Mise en redressement de trois usines françaises Arjowiggins

Le producteur de papier cherche des repreneurs pour ces sites qui emploient 900 personnes.

Le

Sequana vient d'annoncer une triste nouvelle. Le groupe papetier demande la mise en redressement judiciaire de plusieurs filiales françaises d'Arjowiggins.
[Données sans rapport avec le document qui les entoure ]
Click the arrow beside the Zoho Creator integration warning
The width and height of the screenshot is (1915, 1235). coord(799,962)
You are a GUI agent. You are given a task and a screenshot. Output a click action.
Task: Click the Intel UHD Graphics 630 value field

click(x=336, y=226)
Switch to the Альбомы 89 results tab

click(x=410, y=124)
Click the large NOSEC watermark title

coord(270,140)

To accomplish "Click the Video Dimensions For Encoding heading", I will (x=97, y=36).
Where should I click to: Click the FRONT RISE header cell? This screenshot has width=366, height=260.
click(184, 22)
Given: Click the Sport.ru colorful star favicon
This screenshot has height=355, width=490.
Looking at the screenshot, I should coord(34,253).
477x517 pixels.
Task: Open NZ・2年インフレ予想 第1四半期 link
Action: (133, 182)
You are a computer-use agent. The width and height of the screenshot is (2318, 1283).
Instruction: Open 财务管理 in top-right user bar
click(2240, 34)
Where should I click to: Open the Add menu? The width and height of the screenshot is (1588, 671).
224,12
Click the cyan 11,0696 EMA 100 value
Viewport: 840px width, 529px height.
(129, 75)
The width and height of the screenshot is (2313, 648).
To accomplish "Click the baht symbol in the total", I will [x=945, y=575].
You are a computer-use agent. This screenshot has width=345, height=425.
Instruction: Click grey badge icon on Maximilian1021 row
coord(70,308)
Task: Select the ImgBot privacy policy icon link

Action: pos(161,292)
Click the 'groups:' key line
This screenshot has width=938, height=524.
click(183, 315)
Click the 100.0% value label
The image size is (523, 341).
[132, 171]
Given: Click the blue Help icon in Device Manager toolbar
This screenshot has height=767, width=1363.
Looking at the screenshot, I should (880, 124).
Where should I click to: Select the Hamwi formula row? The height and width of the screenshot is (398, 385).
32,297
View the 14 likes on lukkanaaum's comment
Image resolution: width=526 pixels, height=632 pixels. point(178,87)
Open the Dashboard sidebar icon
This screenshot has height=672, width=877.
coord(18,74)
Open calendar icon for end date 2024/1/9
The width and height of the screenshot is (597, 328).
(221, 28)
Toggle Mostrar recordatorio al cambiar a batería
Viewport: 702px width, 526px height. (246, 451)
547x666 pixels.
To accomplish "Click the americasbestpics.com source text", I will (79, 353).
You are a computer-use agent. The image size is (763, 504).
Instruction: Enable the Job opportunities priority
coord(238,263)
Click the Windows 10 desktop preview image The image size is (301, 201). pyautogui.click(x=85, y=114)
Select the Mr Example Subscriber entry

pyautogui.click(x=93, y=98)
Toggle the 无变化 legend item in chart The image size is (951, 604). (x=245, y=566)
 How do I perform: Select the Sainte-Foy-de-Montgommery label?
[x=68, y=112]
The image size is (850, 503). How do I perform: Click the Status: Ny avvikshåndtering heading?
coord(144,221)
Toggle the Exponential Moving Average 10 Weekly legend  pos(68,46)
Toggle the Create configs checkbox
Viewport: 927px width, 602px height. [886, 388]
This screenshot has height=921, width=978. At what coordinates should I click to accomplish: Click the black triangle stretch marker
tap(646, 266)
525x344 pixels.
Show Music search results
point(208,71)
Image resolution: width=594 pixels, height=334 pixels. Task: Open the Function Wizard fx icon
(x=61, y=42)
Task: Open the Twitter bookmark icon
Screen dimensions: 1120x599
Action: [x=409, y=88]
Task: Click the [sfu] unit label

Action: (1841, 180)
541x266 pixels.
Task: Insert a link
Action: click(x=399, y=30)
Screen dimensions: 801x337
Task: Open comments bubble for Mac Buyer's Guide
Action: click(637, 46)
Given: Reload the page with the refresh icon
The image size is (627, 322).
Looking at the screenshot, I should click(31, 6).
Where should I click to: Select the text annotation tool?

Ces demandes seront présentées devant le tribunal de Commerce de Nanterre mardi 8 janvier 2019.

Deux usines Arjo dans la Sarthe et une dans l'Aisne

Les filiales de production de papier touchées par ces procédures, Arjowiggins Papers et Arjowiggins Creative Papers, exploitent trois sites en France : l'usine de Bessé-sur-Braye (570 salariés) dans la Sarthe, l'usine Le Bourray (260 salariés) dans la Sarthe et l'usine Greenfield (75 salariés) dans l'Aisne. (Les filiales Priplak et Arjobex ne sont pas concernées par ces demandes.)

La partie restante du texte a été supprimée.